NASA’s Big Plans to Explore Small Bodies

by | Oct 23, 2020 | Asteroids, Bennu Mappers, Daily Space | 0 comments

NASA’s Big Plans to Explore Small Bodies
IMAGE: This artist’s illustration of Bennu and other asteroids represent building blocks of our solar system’s rocky planets. CREDIT: NASA

The planetary science news cycle was heavily dominated by OSIRIS-REx and the touch-and-go sample performed earlier this week. Everyone has been talking about the mission, and with all our personal involvement in the science (so many rocks), CosmoQuest has done more than its fair share of covering Bennu.

So what’s next? Well, we are definitely going to wait for the moment of inertia measurement OSIRIS-REx will perform as it determines just how much sample it picked up. That will determine whether or not the team has to collect more material from another sampling site. Once all that is sorted out, we have to wait until early next year for the spacecraft to head for home. And after that, we have the long wait until September 2023 for the physical sample return.

All that time doesn’t even take into account performing actual science on the sample by all the agencies that get a piece of it!

In the meantime, and I know Dr. Pamela is rolling her eyes as she hears me say these words, there are three more asteroid missions to look forward to. The Double Asteroid Redirection Test (DART) and Lucy missions will launch in July and October 2021, respectively, and the Psyche mission has a 2022 launch date.

IMAGE: Schematic of the DART mission shows the impact on the moonlet of asteroid (65803) Didymos. Post-impact observations from Earth-based optical telescopes and planetary radar would, in turn, measure the change in the moonlet’s orbit about the parent body. CREDIT: NASA/Johns Hopkins Applied Physics Lab

DART is a first of its kind mission to test out a possible planetary defense option. I don’t mean something to keep the aliens at bay. Sorry, Space Force. I’m talking about keeping the asteroids at bay. We’ve had a lot of close flybys so far this year, and I’ve gotten to report on most of them. DART would make those flybys possibly less scary.

As NASA says, “DART will be the first demonstration of the kinetic impactor technique to change the motion of an asteroid in space. The target is the Didymos binary asteroid system consisting of the larger Didymos and its smaller ‘moonlet’ Dimorphos, with diameters of ~780 and 160 m, respectively. The spacecraft will hit Dimorphos with an almost head-on impact in September 2022 that will change the speed and path of Dimorphos.”
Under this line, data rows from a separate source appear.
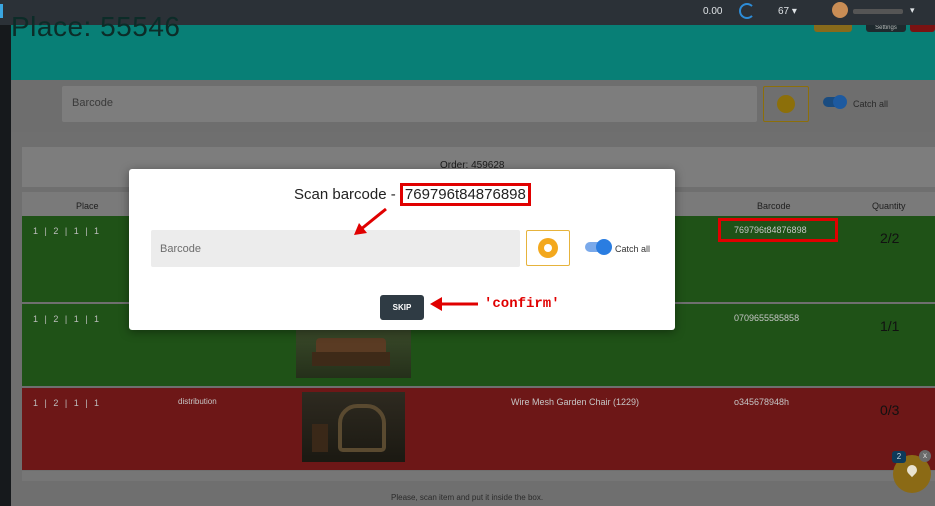  I want to click on avatar, so click(840, 10).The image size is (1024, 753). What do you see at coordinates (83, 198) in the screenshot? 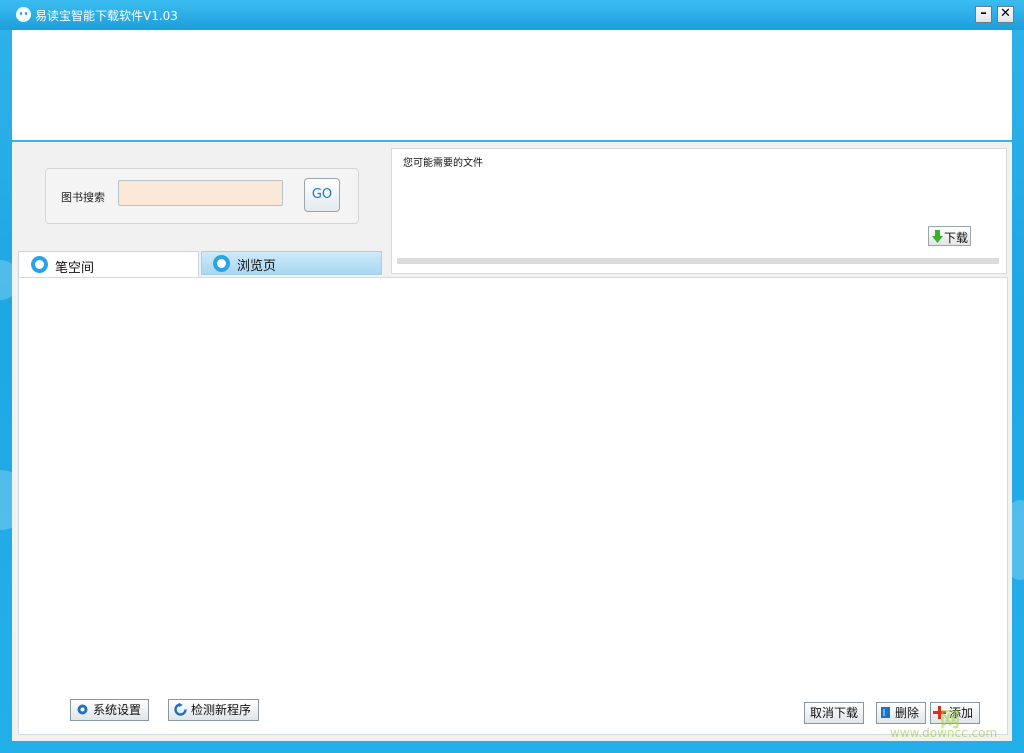
I see `search-label: 图书搜索` at bounding box center [83, 198].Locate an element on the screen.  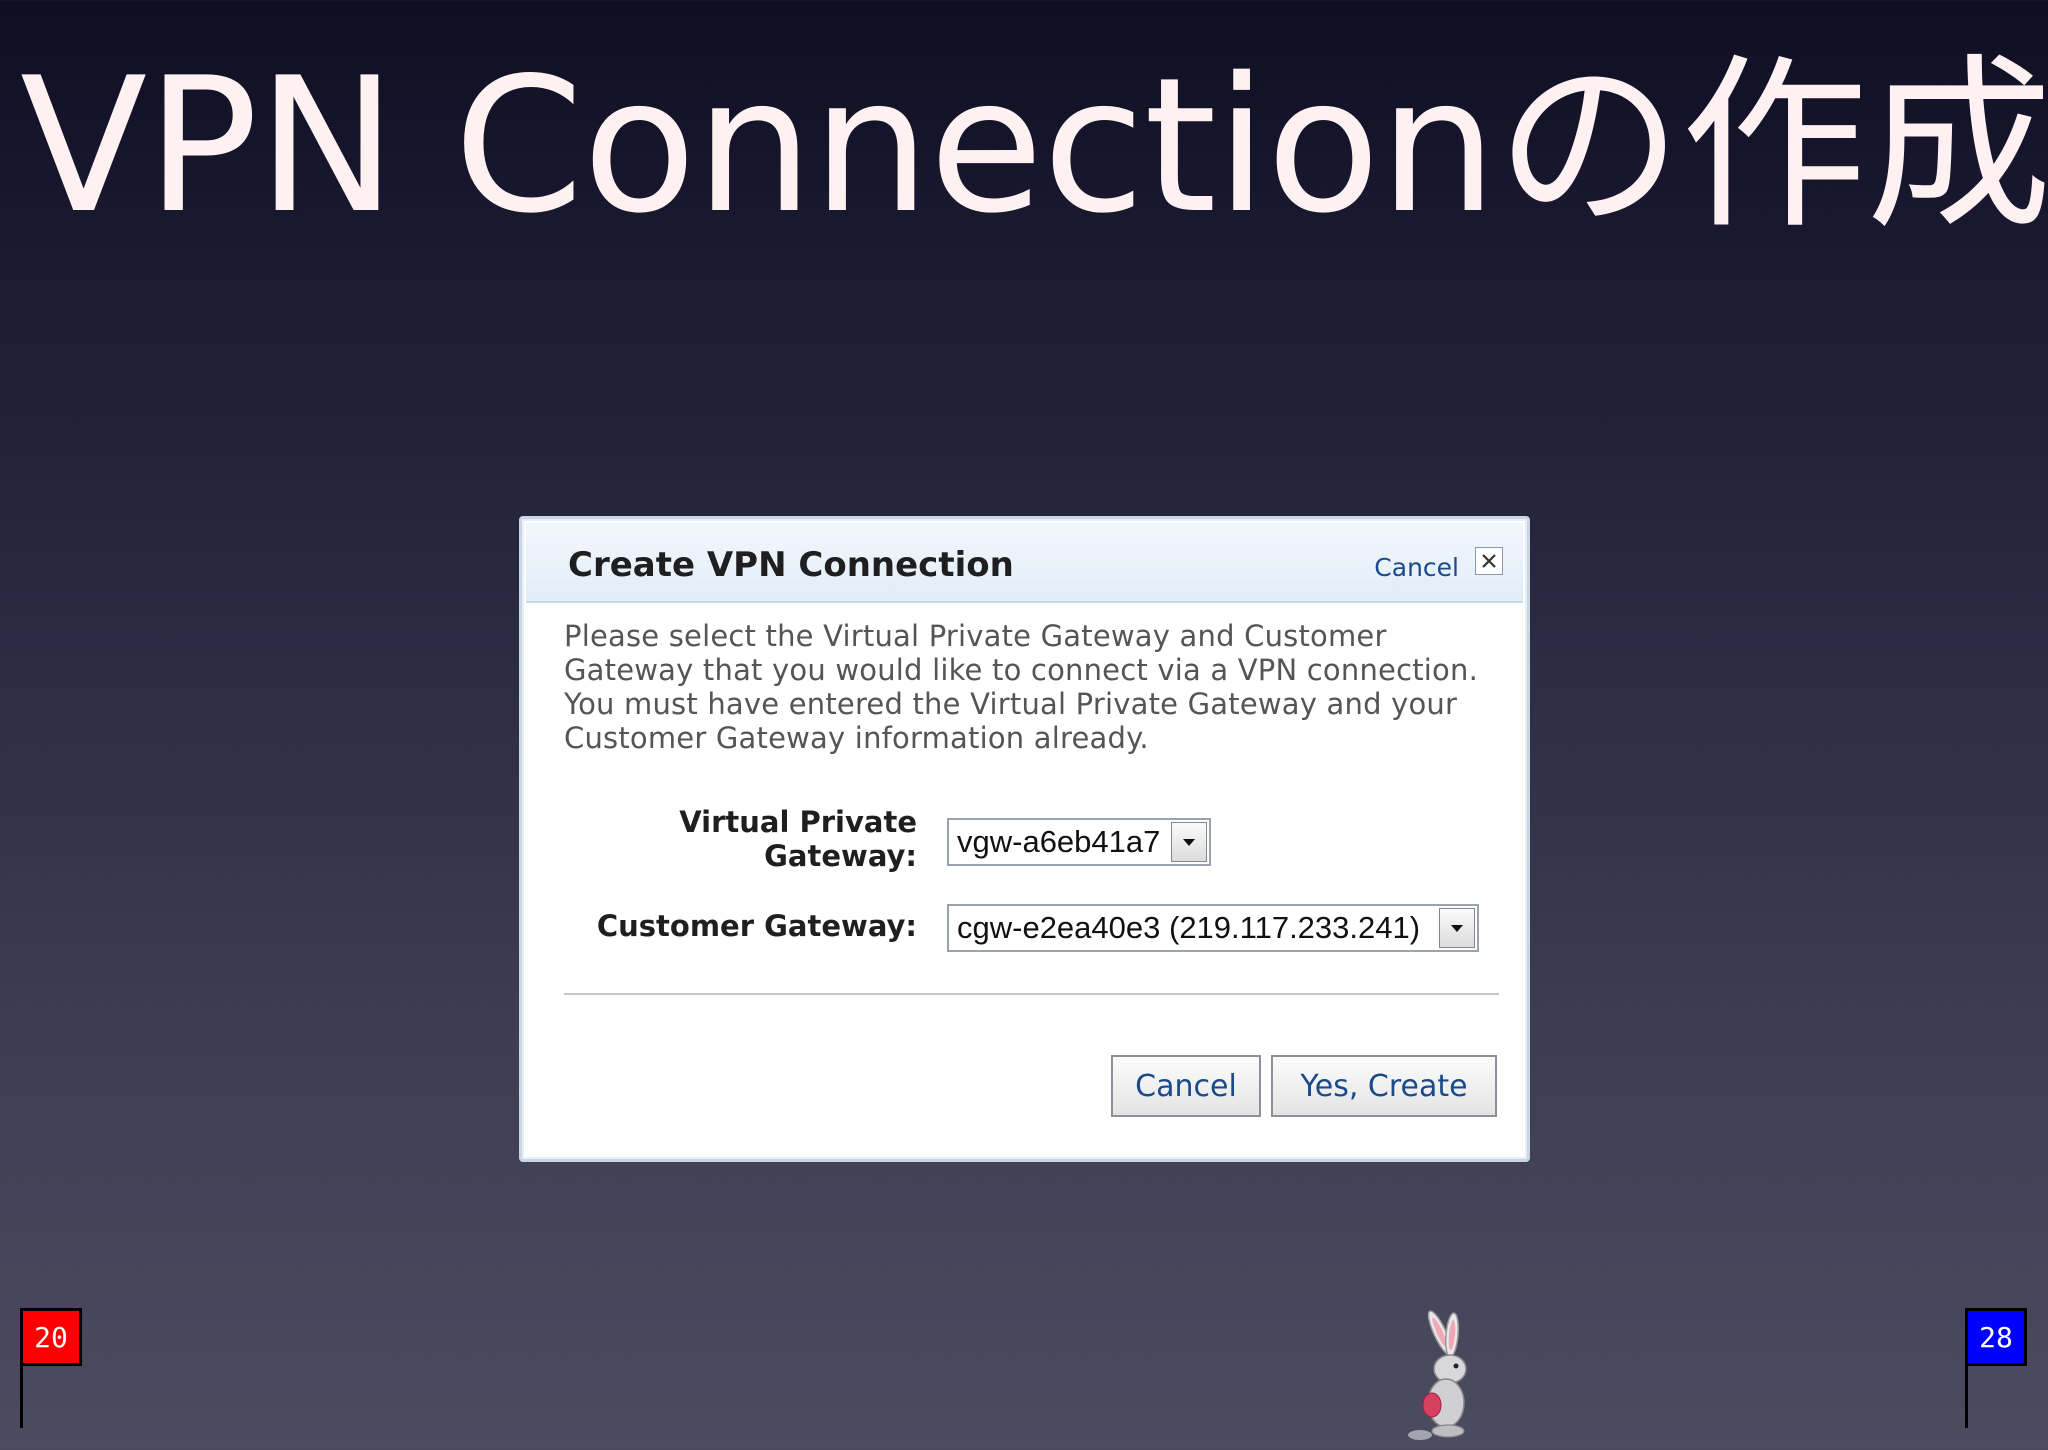
cgw-selected-value: cgw-e2ea40e3 (219.117.233.241) is located at coordinates (1189, 928).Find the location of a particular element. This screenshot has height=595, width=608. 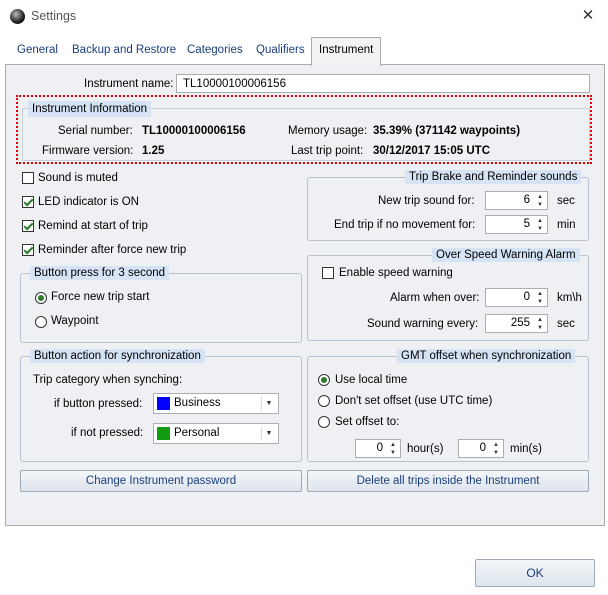

tab-general: General is located at coordinates (38, 50).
Don’t worry. There is no potential for causing either of these bodies to threaten Earth.

A whole bunch of agencies are participating in this mission, both to take images of the potential ejecta from the impact with a CubeSat and to measure any change in the orbit of the moonlet using ground-based telescopes. Johns Hopkins University Applied Physics Laboratory leads the mission for NASA.

IMAGE: This diagram illustrates Lucy’s orbital path. The spacecraft’s path (green) is shown in a frame of reference where Jupiter remains stationary, giving the trajectory its pretzel-like shape. CREDIT: Southwest Research Institute

After DART comes Lucy. We’ve talked about Lucy on the Daily Space before. Here’s a quick refresher from NASA: “Lucy will take a 12-year journey to survey the diversity of one main-belt asteroid and seven Trojan asteroids—asteroids ensnared in Jupiter’s orbit—believed to be remnants of the same material that formed the outer planets. The instrument suite aboard Lucy will characterize surface geology, surface color and composition, interior and bulk properties, in addition to satellites and rings of each asteroid.”

The mission is led by the Southwest Research Institute and seeks to give us insight into planetary formation processes. I would not be surprised if the results upend some way of thinking about our solar system and how it formed. That seems to happen regularly now.

IMAGE: This artist’s-concept illustration depicts the spacecraft of NASA’s Psyche mission near the mission’s target, the metal asteroid Psyche. The artwork was created in May 2017 to show the five-panel solar arrays planned for the spacecraft. CREDIT: NASA/JPL-Caltech/Arizona State Univ./Space Systems Loral/Peter Rubin

Last but definitely not least is the Psyche mission. Asteroid Psyche 16 is a metal asteroid that scientists think could be the “unreachable” core of a formerly large terrestrial body similar to Earth. Per NASA: The mission’s instruments will not only characterize topography but will help scientists determine if Psyche 16 is truly a proto-planet’s core or if it is unmolten material. They will also be able to conclude relative ages of regions of the asteroid’s surface and determine if small metal bodies contain similar light elements expected in the high-pressure cores of terrestrial planets.

Personally, I’m intrigued by the idea that Psyche was the center of another planet that broke up where the asteroid belt is. Growing up, I always wondered if the asteroid belt was the remains of a planet that Jupiter pulled apart. While that concept is mostly science fiction with Jupiter likely not having allowed anything in that region to coalesce into a planet in the first place, perhaps Psyche will change the theory once again.